Camilerimiz Mâzi ile İstikbalimizin buluştuğu mekânlardır. Bu camilerimizin güzelliğini sağlayan, camilerimizin ziyneti olan cemaatimizi yönlendiren din görevlilerimiz bizler için çok önemlidir. Din görevliliği bir meslek ise en şerefli mesleklerden bir tanesidir. Zira peygamber (SAV) efendimiz hayatta iken devamlı mihrapta olmuştur. İşte bu sebepten peygamber mirasına sahip olan Din görevlisi işte bu sebepten Mihrapta en önde, kürsüde yüksekte olur. O tâbi olan değil, tâbi olunandır. Ona öyle bir rol biçilmiştir ki, yanlış yapmaya, hata işlemeye müsait değildir. Biz din görevlilerine öyle bir kostüm biçilmiştir ki, o beyaz sarığı asla kir ve leke götürmeye müsait değildir.  Önderdir, rehberdir.  İnsanlarımız biz din görevlilerinden çok şey beklemektedirler. Çocuk doğunca din görevlisini çağırırlar isim koysun diye, kulağına ezan okusun diye. Sünnet merasimi olur, askere gidecek olur, evlenecek olur din görevlisini çağırırlar dua etsin diye, nikah kıysın diye. Ölünce çağırırlar teselli versin cenazesini yıkayıp cenaze namazını kıldırsın ve ahret yolculuğuna uğurlasın diye.  Mahallede hasta olan, dargın olan olan varsa devreye din adamları girer. İşte kıymetli kardeşlerim biz din görevlileri hayatın her safhasında olması gereken bir konumdayız. Önemi ve konumu bu kadar bariz olan görev sahibi kardeşim ne inzivaya çekilmeni yeri ve zamanı, nede hakkımızın olduğunu bilmemiz lazımdır. Çevremizde neler olduğunu iyi takip etmeliyiz, uçurumlara düşmüş veya düşmek üzere olan gençlerimizin ailelerinin çırpınışlarına bizler cevap vermeliyiz. Bunların yok olup gitmelerine engel olmaya devam edeceğiz. Biliyoruz ki bu kötü durumların meydana gelmesinde bizlerin katkısı yoktur ama ihmalimiz vardır. Onun için bizler her zaman kürsülere çıktığımızda güler yüzlü olacağız. Bu millet bizlerden çok şeyler bekliyor. 15 Temmuzda bunun en güzel örneğini gördük. Yapılamaya çalışılan darbe camilerimizde olan görevli arkadaşlarımızın bazılarının darp edilmesine rağmen vermiş oldukları salâlar ile milletimizin manevi duyguları ortaya çıkmış ve bu kalkışma hareketi bu sayede gerçekleşememiştir. İşte bu sebepten bizim görevlimizin her zaman doğru ve her zaman güler yüzlü olması, cemaatiyle birlikte olması lazımdır. Bizlerin misyonu çok önemlidir. Rabbim bizleri ve bütün din kardeşlerimizi islama hizmet etmekten ayırmasın. Hafta vesilesi ile bütün din görevlilerimizi tebrik ediyorum diyerek sözlerine son verdi.

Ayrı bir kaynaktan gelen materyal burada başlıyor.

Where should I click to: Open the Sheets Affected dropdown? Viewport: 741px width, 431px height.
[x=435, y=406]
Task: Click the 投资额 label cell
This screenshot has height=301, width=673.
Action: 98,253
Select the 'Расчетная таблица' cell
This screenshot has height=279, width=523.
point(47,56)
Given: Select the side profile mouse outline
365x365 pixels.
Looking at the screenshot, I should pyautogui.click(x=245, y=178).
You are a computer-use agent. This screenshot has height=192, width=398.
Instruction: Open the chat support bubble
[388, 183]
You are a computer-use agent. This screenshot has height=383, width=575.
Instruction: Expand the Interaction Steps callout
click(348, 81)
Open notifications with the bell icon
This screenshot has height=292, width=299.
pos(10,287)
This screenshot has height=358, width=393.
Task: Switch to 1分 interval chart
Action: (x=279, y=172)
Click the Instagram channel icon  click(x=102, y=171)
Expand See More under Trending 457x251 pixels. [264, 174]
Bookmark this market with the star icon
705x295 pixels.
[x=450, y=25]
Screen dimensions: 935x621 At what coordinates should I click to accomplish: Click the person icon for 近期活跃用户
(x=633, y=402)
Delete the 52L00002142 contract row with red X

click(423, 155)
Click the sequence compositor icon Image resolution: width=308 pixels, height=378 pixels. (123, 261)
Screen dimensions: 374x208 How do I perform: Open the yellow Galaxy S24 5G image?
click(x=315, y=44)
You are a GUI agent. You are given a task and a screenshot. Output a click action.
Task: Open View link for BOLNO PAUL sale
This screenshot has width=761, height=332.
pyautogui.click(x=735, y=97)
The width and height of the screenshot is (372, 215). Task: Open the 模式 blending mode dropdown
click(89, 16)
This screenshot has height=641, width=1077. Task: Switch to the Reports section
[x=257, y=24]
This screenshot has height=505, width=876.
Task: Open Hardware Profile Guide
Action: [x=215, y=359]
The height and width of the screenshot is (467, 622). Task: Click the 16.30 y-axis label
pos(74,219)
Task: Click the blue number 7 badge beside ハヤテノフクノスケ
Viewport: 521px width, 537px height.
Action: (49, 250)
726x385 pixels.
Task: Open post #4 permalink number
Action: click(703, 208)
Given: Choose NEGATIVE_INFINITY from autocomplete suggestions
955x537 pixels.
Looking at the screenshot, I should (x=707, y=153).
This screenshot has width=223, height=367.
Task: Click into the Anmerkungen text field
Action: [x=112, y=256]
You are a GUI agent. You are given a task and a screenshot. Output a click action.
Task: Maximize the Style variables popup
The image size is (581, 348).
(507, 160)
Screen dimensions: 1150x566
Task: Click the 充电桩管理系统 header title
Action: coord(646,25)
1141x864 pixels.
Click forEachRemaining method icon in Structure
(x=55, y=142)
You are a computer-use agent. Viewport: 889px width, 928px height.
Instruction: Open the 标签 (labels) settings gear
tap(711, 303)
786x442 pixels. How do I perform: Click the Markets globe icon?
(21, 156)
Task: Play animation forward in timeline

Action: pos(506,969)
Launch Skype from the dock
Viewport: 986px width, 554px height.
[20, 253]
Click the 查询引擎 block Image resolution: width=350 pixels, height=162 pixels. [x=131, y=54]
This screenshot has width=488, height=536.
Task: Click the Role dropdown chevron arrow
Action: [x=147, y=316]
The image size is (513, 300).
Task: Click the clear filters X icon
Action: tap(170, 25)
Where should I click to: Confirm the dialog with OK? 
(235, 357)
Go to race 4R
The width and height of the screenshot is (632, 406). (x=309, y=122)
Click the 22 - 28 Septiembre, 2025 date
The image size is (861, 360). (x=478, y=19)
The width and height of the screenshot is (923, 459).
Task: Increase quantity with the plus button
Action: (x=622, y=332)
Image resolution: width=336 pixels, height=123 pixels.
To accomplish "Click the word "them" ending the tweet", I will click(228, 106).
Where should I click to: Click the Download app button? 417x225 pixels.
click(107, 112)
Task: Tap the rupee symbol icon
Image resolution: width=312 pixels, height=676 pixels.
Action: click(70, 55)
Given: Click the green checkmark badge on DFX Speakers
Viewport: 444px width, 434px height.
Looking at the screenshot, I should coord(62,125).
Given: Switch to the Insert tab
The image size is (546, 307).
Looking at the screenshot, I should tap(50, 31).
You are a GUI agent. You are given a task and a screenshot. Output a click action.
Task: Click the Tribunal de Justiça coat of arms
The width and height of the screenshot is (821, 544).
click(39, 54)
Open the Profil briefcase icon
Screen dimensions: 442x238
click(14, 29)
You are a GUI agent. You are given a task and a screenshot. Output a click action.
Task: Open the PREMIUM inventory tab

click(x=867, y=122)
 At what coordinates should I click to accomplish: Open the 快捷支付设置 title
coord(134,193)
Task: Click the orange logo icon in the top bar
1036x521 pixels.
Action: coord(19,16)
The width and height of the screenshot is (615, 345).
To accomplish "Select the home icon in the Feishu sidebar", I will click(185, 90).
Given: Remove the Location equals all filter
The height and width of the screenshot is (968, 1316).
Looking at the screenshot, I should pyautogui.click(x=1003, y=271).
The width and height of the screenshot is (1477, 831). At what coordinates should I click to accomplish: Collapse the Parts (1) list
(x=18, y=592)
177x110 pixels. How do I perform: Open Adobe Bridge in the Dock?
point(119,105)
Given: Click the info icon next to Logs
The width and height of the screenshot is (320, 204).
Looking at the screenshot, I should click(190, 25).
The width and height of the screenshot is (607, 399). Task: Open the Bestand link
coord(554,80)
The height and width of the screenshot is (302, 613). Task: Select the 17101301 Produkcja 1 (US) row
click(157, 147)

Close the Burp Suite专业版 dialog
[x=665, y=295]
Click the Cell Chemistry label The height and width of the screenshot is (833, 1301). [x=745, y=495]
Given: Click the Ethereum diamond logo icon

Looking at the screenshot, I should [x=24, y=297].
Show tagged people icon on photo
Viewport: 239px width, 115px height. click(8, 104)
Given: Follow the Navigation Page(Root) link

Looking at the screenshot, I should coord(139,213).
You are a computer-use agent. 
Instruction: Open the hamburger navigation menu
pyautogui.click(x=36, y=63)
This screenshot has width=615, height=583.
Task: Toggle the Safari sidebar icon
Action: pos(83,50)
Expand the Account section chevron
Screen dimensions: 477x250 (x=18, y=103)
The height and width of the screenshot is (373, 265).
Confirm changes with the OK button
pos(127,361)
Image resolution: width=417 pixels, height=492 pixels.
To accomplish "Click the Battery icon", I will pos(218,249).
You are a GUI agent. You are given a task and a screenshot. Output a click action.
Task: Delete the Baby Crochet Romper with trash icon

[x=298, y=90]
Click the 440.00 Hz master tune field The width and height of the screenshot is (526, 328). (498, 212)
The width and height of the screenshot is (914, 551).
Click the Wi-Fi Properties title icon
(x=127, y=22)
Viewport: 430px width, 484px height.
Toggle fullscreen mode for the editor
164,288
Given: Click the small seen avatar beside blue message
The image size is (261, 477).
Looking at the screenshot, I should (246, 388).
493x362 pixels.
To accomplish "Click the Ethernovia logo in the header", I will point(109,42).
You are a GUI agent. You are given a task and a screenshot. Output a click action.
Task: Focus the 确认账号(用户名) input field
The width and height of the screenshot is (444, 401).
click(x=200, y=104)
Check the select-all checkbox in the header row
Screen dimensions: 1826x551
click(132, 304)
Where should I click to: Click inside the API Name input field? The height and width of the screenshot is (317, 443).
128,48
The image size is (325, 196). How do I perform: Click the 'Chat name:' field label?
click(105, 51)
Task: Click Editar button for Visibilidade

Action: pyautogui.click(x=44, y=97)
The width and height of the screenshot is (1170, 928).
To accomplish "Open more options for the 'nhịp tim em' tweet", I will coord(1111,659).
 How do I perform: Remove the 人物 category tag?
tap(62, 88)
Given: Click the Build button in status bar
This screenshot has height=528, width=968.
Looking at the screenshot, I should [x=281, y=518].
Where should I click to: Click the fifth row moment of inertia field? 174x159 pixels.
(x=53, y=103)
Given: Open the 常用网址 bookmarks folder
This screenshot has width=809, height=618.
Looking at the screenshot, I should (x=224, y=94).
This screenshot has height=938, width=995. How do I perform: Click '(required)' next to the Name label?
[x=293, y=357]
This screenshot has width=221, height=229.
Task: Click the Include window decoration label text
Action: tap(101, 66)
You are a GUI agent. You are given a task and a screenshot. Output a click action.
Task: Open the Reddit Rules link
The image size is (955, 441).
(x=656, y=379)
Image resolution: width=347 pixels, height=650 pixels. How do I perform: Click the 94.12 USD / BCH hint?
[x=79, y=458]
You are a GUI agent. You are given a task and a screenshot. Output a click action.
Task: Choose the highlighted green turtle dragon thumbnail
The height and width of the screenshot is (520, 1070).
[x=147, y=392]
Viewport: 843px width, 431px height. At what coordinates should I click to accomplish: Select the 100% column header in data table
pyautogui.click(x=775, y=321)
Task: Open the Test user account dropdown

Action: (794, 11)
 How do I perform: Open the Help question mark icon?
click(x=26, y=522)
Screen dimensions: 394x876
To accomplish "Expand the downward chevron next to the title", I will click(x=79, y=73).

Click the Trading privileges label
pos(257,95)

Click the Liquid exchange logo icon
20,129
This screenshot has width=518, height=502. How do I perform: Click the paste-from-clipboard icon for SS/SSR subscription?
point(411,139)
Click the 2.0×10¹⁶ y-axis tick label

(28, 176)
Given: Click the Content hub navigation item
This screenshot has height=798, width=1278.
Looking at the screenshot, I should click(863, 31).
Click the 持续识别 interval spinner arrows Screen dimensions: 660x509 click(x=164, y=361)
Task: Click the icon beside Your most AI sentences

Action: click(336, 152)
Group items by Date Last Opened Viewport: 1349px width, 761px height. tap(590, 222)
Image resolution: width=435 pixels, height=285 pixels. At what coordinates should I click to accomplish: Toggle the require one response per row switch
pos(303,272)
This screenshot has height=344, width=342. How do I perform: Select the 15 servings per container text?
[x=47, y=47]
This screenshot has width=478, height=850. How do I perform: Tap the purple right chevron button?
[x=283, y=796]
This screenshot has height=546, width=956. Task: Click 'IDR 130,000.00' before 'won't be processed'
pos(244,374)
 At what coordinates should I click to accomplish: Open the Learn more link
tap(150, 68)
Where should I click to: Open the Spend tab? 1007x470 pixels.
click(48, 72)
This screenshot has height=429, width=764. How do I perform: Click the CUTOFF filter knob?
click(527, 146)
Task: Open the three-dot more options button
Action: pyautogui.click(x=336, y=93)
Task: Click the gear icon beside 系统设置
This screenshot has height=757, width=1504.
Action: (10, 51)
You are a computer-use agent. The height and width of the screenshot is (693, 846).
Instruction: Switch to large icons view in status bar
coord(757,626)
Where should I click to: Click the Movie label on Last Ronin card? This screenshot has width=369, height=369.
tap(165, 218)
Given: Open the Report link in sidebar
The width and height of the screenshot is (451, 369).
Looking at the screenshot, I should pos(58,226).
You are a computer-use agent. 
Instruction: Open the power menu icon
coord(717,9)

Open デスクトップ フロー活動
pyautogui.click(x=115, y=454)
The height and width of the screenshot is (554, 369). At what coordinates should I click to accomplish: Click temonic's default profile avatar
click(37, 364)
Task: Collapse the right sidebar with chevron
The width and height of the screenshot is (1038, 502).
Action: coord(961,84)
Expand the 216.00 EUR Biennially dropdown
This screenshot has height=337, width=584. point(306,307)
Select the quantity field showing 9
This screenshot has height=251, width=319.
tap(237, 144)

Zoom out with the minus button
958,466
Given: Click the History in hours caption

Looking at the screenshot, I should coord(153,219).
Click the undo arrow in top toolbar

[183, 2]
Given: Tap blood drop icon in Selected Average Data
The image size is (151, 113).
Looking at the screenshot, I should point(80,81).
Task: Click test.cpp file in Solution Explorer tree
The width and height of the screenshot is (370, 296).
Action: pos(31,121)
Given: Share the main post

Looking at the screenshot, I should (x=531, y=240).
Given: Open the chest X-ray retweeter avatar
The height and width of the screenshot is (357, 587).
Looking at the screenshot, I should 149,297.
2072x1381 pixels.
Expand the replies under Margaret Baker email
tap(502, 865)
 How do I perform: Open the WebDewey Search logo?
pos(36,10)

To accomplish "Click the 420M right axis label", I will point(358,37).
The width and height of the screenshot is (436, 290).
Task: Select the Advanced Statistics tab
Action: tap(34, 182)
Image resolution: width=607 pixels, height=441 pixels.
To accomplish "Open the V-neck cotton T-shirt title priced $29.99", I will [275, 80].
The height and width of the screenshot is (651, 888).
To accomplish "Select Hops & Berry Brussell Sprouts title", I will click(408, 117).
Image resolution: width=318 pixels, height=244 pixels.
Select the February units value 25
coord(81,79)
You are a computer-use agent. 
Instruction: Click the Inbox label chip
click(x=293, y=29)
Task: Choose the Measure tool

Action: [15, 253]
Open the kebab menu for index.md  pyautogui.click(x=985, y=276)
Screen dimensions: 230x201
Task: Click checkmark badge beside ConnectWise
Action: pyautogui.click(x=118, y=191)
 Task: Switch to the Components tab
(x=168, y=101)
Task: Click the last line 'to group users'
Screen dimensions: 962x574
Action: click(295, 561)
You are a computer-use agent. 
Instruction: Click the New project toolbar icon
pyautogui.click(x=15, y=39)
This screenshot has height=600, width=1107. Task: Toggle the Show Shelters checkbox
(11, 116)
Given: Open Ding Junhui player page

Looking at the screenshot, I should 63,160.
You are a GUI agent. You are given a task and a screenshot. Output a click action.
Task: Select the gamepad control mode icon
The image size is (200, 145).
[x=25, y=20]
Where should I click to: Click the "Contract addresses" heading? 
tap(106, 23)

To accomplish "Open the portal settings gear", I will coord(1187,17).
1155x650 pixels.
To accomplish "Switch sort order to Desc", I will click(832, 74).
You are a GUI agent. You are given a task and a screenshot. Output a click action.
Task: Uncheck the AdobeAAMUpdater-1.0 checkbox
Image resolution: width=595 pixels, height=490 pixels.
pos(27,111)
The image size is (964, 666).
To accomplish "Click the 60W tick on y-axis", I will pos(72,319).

İl Müftüsü Osman ARTAN’ın konuşmasından sonra 2016 yılında emekli olan din görevlilerine ve Antalya’da cami yaptıran hayır sahiplerine plaket verildi. Plaket takdiminden sonra kürsüye “Cami ve Kitap” konulu konuşmalarını yapmak üzere Diyanet İşleri Başkanlığı Strateji Geliştirme Başkanı Doç Dr. Mustafa SARIBIYIK geldi. Doç. Dr. Sarıbıyık konuşmasında dünyanın kurulduğundan bu güne kadar hak ile batılın savaşının devam ettiğini, bu savaşta peygamberimiz zamanında da, Mekkeden Medine’ye hicretinde de olmuştur ve günümüzde de olmaya devam etmektedir. Yezidin zülmüne karşı hakkı haykıran Hz. Hüseyin hakkı tutup kaldırmaya çalışan ve şehadetiyle hakkı kaldıran en büyük semboldür. Yanındakilerle birlikte haksızlığa direnişi bize sünnet olmuştur. Bize örnek olmuştur. Bu örnekten yola çıkarak 15 Temmuz gecesinde bütün din görevlilerimiz kolektif bir akılla yeryüzüne, gökyüzüne sâlâyı haykırdılar. Bir zulme karşı, bir hukuksuzluğa karşı, Türkiyemizi yerle bir etmeye çalışanlara karşı hakkı tutup kaldırma noktasında Diyanet işleri Başkanlığımızın bütün mensupları, başkanımızdan, müftülerimizden, İmamlarımızdan vesair bütün görevlilerimiz büyük bir sınav verdiler. Bütün görevlilerimiz kolektif bir şekilde Başkanlığımızdan daha mesaj çekilmeye başlanmadan sâlâlar vermeye vatandaşlarımızın manevi duyguları harekete geçirmeye başladı. İşte bu durum haksızlığa karşı çıkarak Hz. Hüseyin’in sünnetini yaşatmaktır. 15 Temmuz gecesinde vatanı için her türlü fedakârlığı yapan görevlilerimizi ve halkımızı buradan kutluyorum. Doç. Dr. Sarıbıyık Camilerin toplumdaki yeri, Din görevlilerinin rolleri konusunda yaptığı konuşma ile program sona erdi.